I press the tab that will turn my camera feature on in my app, and then smile. “Princess,” I say. “Can you guess where I am?” I pan the phone around so she can see everything. Her canopy with dangling stars. Her window, lit up by the moon outside. And then I focus back on me and my frown.
“I’m sorry,” I say. “For everything. And I know you don’t have any idea at all what I’m sorry about, but I’m pretty sure you’re gonna find out soon. So I’m saying it first. Because I mean it, Rory. I’m fucking sorry I got us mixed up in all this bullshit. I’m sorry about walking away six years ago. I’m sorry…” I stop and sigh. “I’m sorry for coming back. Because it’s not fair. Not to you or my family. To your family. And you deserve better than me, ya know? You deserve a guy who will put you first and I’m… I’m afraid I haven’t done that. I fucked up, Ror. Bad. And it’s all catching up with me. I’m gonna get caught. I’m gonna have to pay for all of it eventually and I’m afraid that…”
I stare at the phone for several long, silent seconds.
“I’m afraid I just fucked up, Princess.” I sigh again. “I really fucked this shit up and I’m sorry.”
I press the stop tab and cut the recording short. And then my finger hovers over the delete option. I should delete it. If I get caught with this, they’ll use it against me. This little virtual heart-to-heart could be my downfall.
But just as I’m about to delete it, I see another icon at the bottom of my screen. An icon I haven’t seen in—hell, since I was ten. One of the apps I built. I vaguely recall telling my sister Sasha it would “change death as we know it.”
It came out a little morbid at the time, but it’s not morbid. I was just… well, I laugh. Then just admit it. I was kind of a morbid kid.
My phone must’ve assumed I’d be interested in that old app since I just pulled up Love Notes.
But I’m not interested in the death app right now. I’m wavering on if I should send
this video to my princess. Make her stop, take a breath, and give me a second chance to make things right.
Will this make it right? Or will this make it worse?

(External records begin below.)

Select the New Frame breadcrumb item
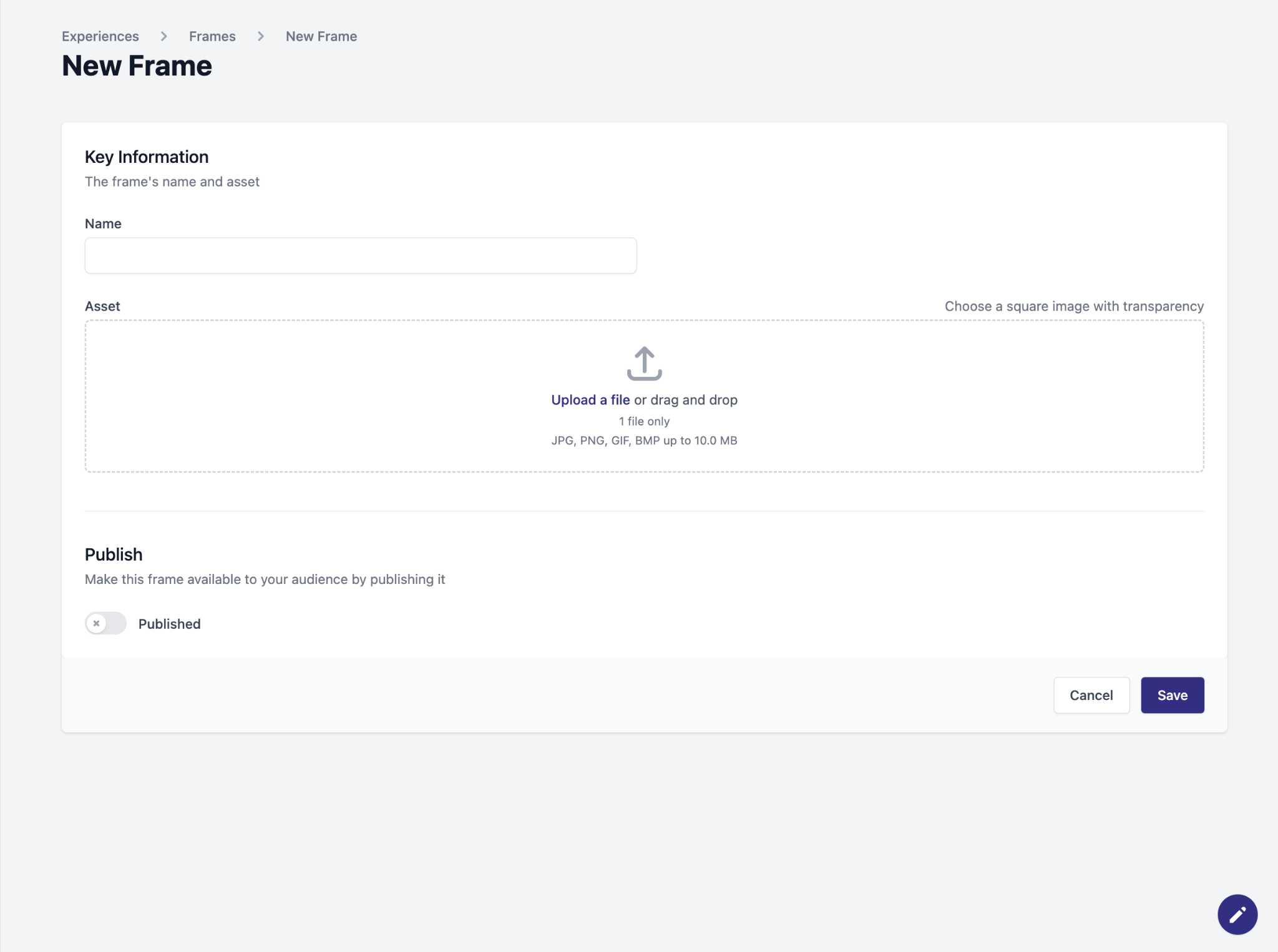The width and height of the screenshot is (1278, 952). pos(321,36)
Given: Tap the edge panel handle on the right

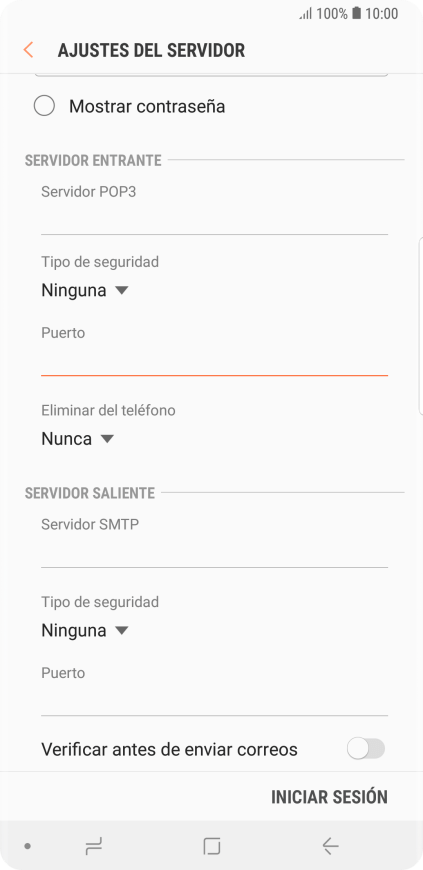Looking at the screenshot, I should point(420,326).
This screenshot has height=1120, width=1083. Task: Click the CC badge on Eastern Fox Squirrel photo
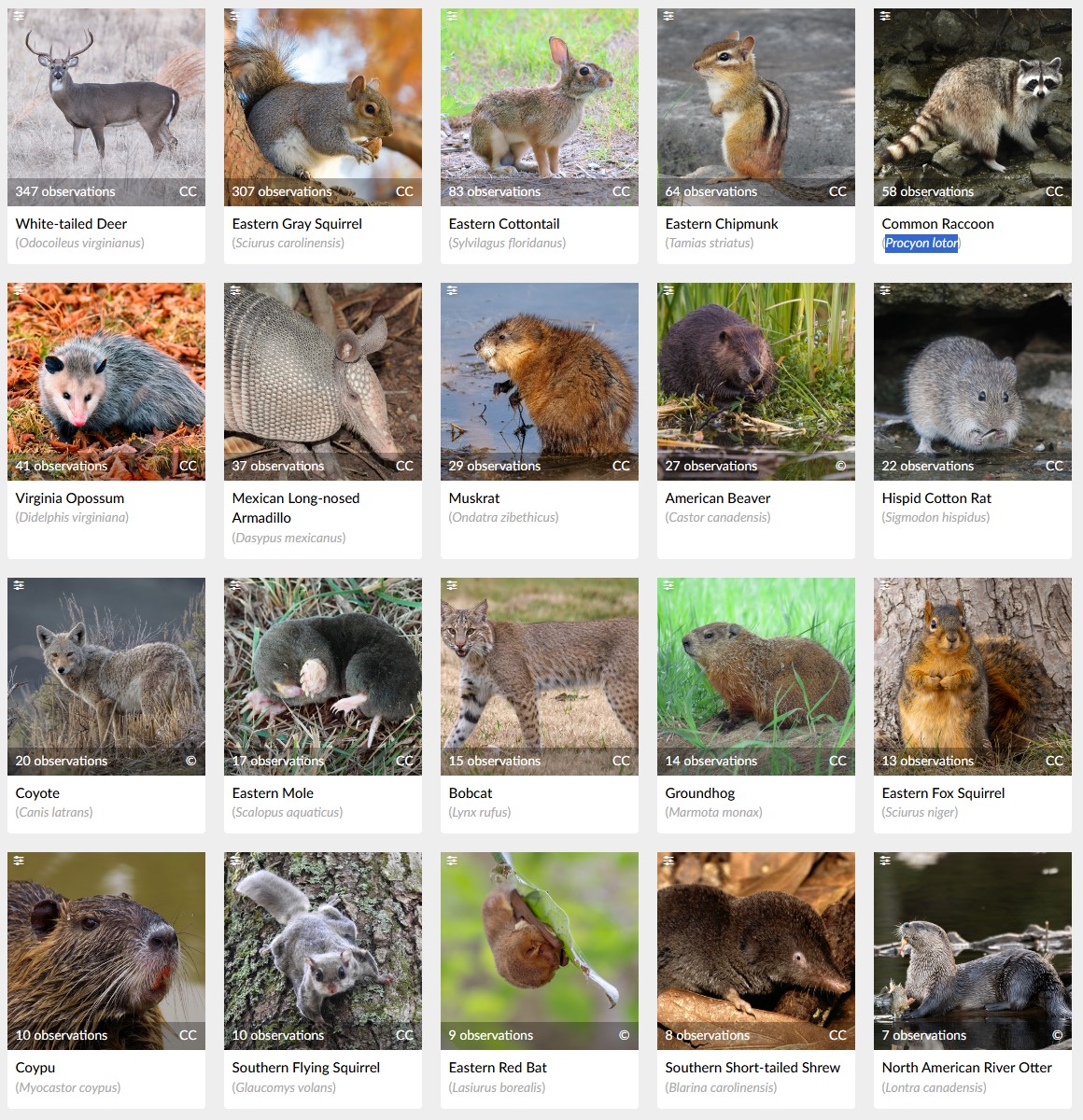tap(1054, 761)
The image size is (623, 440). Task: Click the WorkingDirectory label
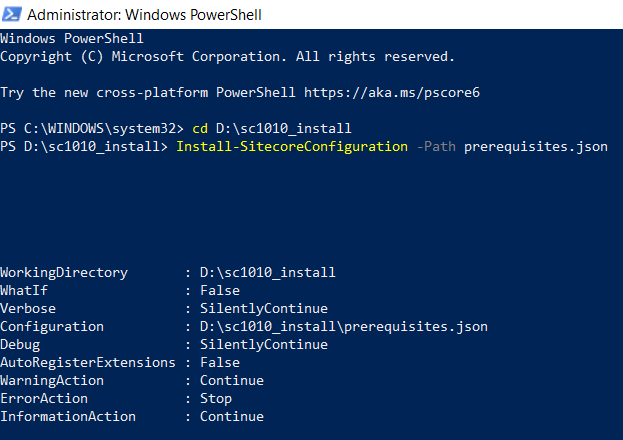(x=64, y=272)
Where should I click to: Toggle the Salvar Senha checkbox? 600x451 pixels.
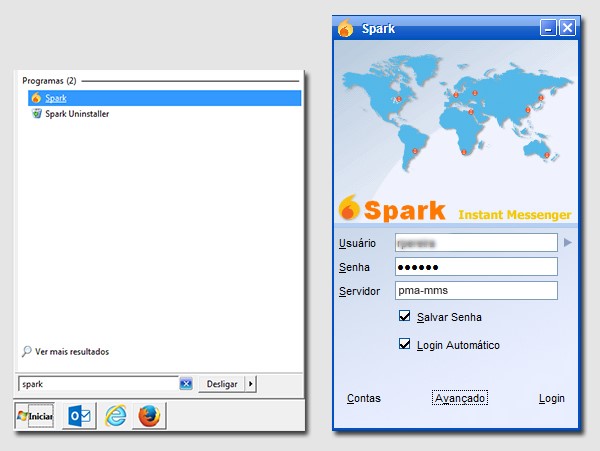coord(405,317)
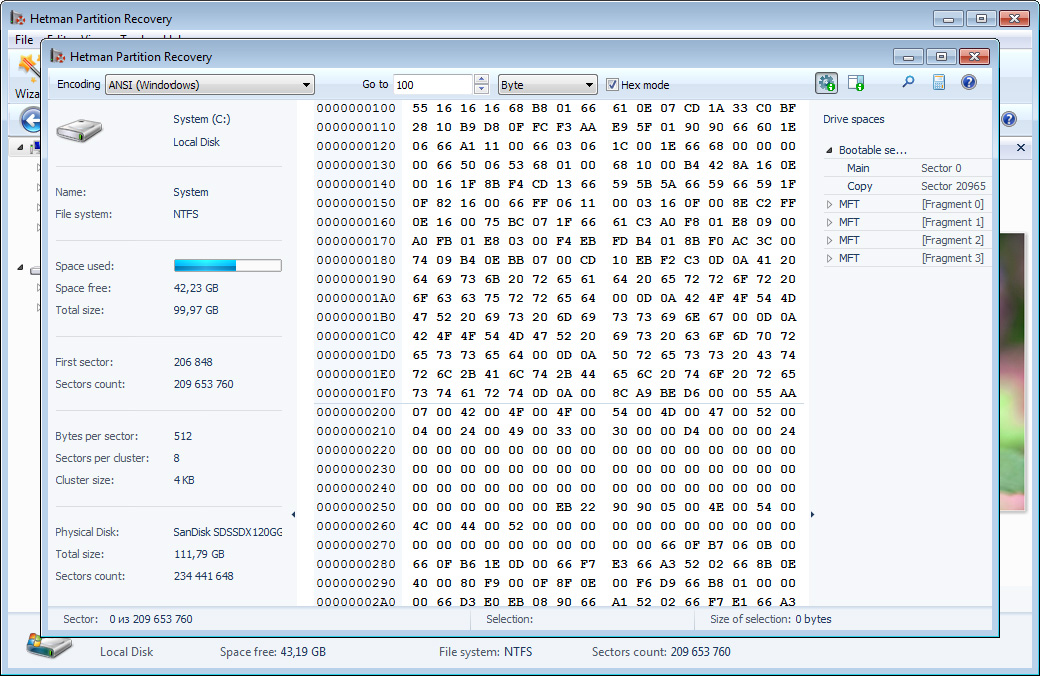Open search with the magnifier icon

point(908,83)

I just don’t know. I can calculate all the probabilities in my head. But it’s too close to fifty-fifty to give me a solid projection.
“Love,” I say out loud to the tin-foil stars, “is not a calculation, Five Aston. Love is a leap of faith.”
I’m not real good at faith.
But I am good at taking risks. So I inhale the deepest breath I can and… press send.
There. It’s done.
Princess Shrike is gonna get that video confession when she opens Love Notes.
“Fuck!” I yell to the canopy of dangling stars. “I fucking forgot Cliff Middleton has her phone!”
How could I be so stupid?
Is this what love does? Makes people stupid? It has to be, because I might’ve just fucked up everything. I just sent an admissible confession to my enemy!
He’s gonna tell her. He’s gonna tell her everything he can think of so he can take her away from me. He’s gonna tell her I’m not who she thinks I am. That I am a bad guy. One of the worst bad guys in the entire world.
That I am, and have always been, a fucking criminal.
Chapter Fifteen - Rory
Halfway to Fort Collins I have second thoughts about leaving Five behind. But then the hurt takes over and that feeling—that tightness in my chest like something is about to crush my heart—comes back. And I’m angry all over again.
Besides, it’s not like I left him stranded out in the middle of nowhere. He’s on my family farm. It’s practically a country resort. He’ll probably go inside the pool house and go to sleep on the couch. Hell, he might even take a dip in the spa while he waits me out.
He knows I’ll be back. Eventually. I’ll always come back to him.
And then I’m angry all over again because fuck him if he thinks I’m so… so… predictable and easy!
I’m not going back. Nope. If I was standing instead of driving, I’d stomp my foot. Put it firmly down in place. Six fucking years. This man left me hanging for six fucking years!